**The task:** Write out the entries below exactly, from the first line to the one with "This screenshot has width=455, height=296.", both ends included.

**Input data:**
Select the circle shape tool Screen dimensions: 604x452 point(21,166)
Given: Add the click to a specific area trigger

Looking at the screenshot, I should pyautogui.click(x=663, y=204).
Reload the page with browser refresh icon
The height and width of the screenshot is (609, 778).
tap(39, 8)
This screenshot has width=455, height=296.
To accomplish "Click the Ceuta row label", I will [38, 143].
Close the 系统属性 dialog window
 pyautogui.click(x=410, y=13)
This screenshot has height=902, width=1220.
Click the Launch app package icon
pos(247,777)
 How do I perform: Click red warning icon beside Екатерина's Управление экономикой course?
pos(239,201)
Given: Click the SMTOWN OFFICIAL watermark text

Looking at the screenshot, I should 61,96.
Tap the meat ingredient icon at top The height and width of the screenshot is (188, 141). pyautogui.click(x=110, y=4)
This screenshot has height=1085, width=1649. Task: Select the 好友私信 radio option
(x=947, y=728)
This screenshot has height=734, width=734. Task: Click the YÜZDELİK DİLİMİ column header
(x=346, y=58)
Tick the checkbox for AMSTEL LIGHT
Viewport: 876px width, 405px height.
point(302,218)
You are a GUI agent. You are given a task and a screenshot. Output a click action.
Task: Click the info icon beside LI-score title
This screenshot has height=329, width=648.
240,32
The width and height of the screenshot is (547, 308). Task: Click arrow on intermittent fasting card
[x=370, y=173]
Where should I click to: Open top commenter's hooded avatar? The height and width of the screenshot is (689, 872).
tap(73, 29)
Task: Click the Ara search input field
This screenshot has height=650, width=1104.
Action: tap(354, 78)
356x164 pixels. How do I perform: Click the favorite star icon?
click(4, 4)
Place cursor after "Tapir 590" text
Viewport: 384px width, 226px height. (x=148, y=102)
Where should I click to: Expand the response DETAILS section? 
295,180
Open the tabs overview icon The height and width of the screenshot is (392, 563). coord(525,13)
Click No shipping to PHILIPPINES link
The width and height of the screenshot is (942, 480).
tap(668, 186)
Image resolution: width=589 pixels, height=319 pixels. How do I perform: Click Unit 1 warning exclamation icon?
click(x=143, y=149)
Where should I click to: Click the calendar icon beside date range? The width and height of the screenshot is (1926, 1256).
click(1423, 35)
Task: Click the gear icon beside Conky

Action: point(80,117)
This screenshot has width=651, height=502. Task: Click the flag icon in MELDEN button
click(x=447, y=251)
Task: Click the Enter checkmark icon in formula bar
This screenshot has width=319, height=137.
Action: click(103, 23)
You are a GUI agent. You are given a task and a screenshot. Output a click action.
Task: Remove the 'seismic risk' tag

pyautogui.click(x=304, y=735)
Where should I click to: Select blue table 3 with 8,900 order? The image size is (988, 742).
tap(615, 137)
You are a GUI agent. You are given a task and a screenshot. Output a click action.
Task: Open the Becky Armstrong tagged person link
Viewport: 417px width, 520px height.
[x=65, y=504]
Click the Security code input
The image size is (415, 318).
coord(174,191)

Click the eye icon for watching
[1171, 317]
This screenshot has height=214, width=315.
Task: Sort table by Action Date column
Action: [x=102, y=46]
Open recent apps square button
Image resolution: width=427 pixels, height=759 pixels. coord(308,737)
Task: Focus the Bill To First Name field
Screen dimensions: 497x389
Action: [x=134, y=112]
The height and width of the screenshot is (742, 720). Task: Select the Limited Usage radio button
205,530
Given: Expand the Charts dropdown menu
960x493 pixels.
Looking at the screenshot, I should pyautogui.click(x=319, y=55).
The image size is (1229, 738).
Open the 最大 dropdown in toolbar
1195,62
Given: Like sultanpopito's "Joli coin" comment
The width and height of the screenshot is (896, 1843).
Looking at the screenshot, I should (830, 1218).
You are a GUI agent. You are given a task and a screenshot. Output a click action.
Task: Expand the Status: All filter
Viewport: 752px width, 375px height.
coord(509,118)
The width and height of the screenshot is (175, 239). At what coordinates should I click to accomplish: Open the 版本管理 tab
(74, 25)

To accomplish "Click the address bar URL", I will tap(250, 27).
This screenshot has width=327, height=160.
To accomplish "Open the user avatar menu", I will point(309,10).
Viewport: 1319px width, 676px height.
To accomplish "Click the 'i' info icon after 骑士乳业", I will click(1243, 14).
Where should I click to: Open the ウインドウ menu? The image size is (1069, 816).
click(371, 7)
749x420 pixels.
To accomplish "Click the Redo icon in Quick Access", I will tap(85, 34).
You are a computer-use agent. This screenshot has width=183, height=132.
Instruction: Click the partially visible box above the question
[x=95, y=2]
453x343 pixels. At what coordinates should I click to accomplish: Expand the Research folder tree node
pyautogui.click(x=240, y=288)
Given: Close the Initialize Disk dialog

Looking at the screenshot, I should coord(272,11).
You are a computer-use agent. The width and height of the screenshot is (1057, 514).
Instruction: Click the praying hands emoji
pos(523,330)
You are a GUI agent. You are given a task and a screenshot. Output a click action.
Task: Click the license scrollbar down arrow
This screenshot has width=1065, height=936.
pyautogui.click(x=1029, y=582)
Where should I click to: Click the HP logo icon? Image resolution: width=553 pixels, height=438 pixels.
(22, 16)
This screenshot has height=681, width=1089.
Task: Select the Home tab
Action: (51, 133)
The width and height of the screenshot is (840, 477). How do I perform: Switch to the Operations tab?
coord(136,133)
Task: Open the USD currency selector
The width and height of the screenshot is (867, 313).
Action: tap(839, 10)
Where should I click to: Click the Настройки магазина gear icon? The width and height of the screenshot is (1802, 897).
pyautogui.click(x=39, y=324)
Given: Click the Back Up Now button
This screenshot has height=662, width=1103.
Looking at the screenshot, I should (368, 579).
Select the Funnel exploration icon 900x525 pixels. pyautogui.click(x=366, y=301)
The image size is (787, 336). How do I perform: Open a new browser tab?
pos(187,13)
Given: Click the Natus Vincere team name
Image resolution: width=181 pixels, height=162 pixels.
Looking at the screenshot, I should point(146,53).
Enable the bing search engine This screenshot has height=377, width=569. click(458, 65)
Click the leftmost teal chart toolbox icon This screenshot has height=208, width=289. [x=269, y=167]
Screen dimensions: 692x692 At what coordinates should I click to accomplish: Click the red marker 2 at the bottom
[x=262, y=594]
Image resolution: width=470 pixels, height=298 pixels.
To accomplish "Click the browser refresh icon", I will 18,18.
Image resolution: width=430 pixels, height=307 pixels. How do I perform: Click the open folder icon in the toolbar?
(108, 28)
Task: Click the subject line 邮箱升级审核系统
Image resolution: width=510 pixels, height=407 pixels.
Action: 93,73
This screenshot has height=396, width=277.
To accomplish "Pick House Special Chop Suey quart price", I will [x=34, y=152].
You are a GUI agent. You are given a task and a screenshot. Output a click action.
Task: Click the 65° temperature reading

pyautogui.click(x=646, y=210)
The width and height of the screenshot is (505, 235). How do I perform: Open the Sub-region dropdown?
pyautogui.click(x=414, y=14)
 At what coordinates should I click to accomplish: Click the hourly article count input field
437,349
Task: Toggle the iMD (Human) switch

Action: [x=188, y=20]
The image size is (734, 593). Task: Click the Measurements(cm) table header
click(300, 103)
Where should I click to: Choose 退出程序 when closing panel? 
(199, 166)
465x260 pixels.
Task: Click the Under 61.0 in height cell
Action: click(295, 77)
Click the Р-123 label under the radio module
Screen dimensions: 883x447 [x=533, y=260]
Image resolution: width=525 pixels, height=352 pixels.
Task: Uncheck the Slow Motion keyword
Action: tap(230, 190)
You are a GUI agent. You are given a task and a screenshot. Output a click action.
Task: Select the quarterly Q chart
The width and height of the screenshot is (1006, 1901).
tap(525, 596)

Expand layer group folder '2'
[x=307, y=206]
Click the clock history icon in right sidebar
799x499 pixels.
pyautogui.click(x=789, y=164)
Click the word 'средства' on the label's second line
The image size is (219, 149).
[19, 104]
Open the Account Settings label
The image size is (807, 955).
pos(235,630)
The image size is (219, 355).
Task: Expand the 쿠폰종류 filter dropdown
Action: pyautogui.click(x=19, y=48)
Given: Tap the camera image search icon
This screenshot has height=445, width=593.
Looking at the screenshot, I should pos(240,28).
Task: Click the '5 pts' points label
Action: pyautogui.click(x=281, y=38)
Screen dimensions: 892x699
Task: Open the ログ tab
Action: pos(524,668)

**Answer:**
Select the circle shape tool Screen dimensions: 604x452 point(21,166)
Given: Add the click to a specific area trigger

Looking at the screenshot, I should pyautogui.click(x=663, y=204).
Reload the page with browser refresh icon
The height and width of the screenshot is (609, 778).
tap(39, 8)
This screenshot has width=455, height=296.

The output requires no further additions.